**Problem**. Can you reproduce the rows from the line that contains "The width and height of the screenshot is (404, 315)." through the end of the rows, exactly as they appear, leaving out the pictures?

**The data**.
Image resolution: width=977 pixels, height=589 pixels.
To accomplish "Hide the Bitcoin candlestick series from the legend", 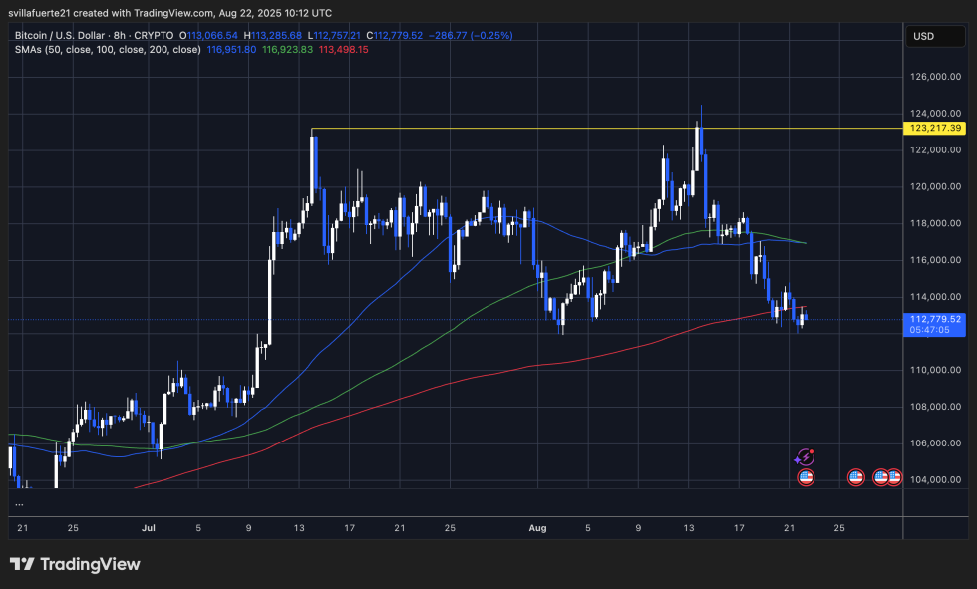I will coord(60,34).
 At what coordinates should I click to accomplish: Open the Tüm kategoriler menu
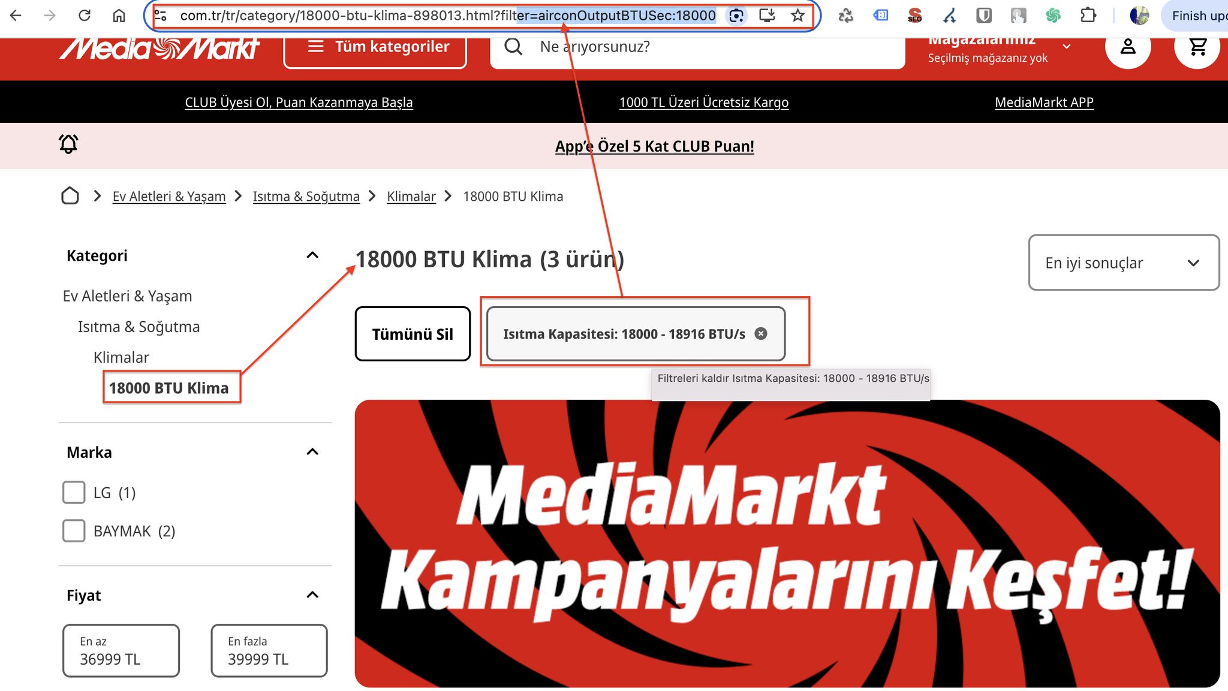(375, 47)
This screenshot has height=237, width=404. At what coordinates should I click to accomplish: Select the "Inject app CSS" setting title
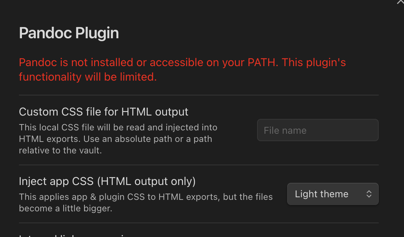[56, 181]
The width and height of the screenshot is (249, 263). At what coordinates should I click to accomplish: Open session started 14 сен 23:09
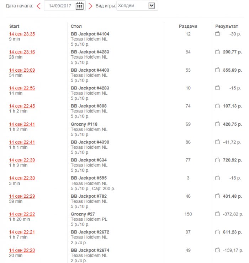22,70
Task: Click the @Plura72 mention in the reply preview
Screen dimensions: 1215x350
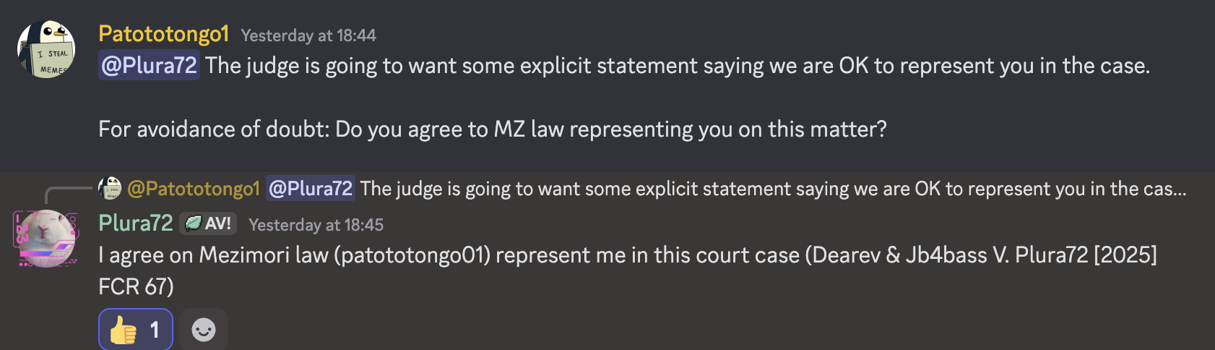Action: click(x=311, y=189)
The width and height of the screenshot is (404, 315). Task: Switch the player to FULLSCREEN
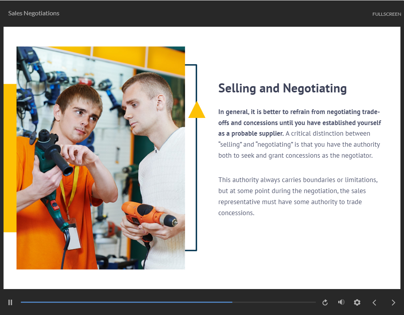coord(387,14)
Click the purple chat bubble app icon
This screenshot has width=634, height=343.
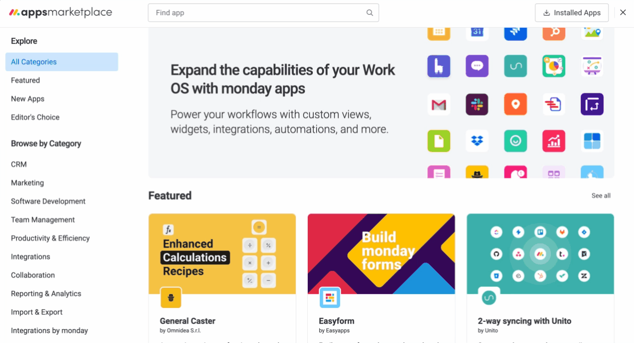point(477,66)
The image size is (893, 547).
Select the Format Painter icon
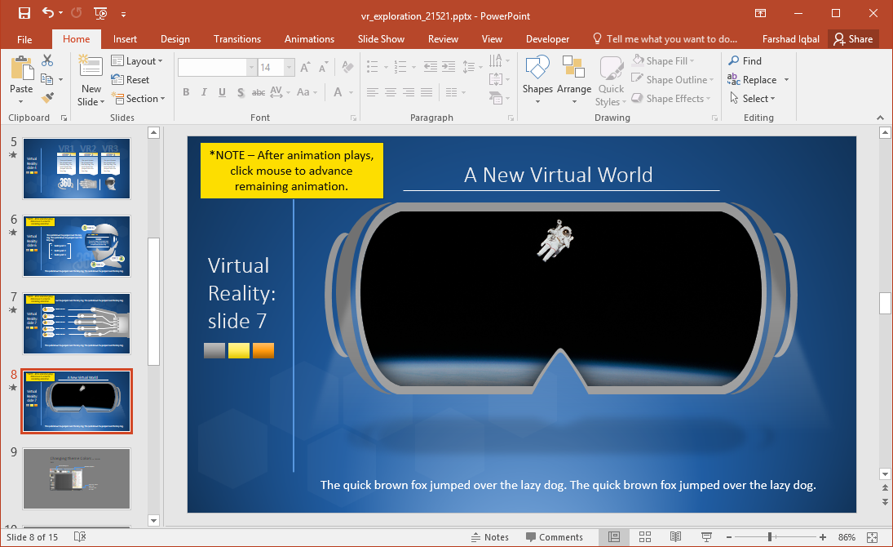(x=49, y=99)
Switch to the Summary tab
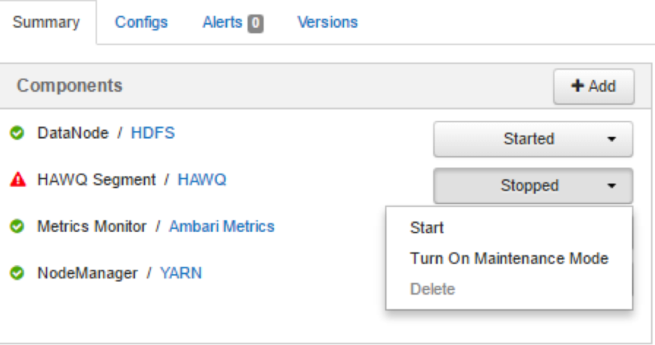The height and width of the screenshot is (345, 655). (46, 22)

**Result of the exercise**.
The width and height of the screenshot is (404, 315). Task: Switch the player to FULLSCREEN
coord(387,14)
Click the purple chat bubble app icon
This screenshot has width=634, height=343.
point(477,66)
The image size is (893, 547).
Select the Format Painter icon
(x=49, y=99)
Switch to the Summary tab
The height and width of the screenshot is (345, 655). (46, 22)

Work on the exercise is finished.